This can easily be the case in acquiring and then disposing of acquired resources.

At first, I was thinking that a user-space solution might be able to address this through something like the following.

{
  // I acknowledge that this example is a bit of nonsense. The idea is that there might be a
  // mix of resources having inter-dependencies and those without.
  // The `acquireWithDependencies` function is a user-space utility to attempt to acquire
  // resources with maximum concurrency where waterfall behaviour might otherwise be unavoidable.
  await using stack = acquireWithDependencies({
    job: [async () => takeJob()],
    jobPrerequisites: ['job', async (job) => lockPrerequisiteJobs(job.id)],
    machine: [async () => acquireMachineForJob()],
  });

  const { job, jobPrerequisites, machine } = stack.acquired;

  // Do stuff with the acquired resources

  // ...

  // The `machine` resource is disposed in parallel to the `jobPrerequisites` resource.

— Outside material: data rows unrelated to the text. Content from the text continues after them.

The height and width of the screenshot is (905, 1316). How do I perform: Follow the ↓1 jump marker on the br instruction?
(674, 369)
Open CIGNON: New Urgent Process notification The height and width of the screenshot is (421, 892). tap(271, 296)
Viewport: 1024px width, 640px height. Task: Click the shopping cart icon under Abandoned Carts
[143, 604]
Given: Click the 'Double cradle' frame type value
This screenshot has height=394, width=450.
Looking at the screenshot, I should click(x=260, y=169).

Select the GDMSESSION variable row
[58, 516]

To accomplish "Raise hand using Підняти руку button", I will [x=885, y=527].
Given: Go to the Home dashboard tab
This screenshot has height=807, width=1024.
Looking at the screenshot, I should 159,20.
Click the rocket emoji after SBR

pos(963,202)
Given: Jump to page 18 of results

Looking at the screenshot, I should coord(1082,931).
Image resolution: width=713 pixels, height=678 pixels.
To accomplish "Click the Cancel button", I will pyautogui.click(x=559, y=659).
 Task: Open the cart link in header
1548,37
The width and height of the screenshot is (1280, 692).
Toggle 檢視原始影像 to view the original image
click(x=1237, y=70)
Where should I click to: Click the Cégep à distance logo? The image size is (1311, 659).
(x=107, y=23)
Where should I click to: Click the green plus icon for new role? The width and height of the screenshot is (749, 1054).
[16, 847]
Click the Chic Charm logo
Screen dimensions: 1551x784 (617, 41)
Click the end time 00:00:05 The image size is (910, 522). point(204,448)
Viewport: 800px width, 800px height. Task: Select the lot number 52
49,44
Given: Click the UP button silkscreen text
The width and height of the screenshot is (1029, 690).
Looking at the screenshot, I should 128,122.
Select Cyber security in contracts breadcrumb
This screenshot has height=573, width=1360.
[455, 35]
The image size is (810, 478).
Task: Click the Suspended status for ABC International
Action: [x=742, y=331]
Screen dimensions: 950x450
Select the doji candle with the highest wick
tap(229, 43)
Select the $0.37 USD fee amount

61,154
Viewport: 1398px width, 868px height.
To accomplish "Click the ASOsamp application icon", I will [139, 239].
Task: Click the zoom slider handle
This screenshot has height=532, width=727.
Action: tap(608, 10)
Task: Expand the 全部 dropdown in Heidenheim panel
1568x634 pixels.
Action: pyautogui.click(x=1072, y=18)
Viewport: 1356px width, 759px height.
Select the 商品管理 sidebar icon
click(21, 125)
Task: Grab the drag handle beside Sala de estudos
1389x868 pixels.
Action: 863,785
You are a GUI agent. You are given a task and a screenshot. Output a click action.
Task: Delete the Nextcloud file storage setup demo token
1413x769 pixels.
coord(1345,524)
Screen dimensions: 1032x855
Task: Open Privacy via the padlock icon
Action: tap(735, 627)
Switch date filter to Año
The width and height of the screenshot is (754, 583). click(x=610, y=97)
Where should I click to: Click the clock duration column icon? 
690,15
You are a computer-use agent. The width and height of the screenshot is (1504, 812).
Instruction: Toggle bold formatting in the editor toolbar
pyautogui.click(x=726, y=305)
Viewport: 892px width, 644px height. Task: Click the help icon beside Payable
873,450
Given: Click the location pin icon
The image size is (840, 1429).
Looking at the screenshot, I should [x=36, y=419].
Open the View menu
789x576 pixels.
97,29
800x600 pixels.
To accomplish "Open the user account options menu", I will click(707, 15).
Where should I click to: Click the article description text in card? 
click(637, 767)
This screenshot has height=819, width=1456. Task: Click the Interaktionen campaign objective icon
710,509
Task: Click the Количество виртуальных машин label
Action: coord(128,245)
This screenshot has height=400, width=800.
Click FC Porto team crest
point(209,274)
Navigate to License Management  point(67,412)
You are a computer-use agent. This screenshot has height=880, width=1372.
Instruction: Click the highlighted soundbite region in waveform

The
  // `job` will only be freed once the `jobPrerequisites` have been freed but won't wait for
  // `machine`. The block will only complete once all have been disposed.
}     

While I can intuit that the above can be built using the new language feature, I wonder if the primitives are sufficient to avoid the sorts of RAII pitfalls @rbuckton described for the sync proposal.

One area where this becomes murky, IMHO is if the acquisition of machine fails after the job has been acquired and the attempt to acquire the jobPrerequisites is in flight. Perhaps AbortSignal can be used to smooth this nuance over but I'm struggling to wrap my head around the edges.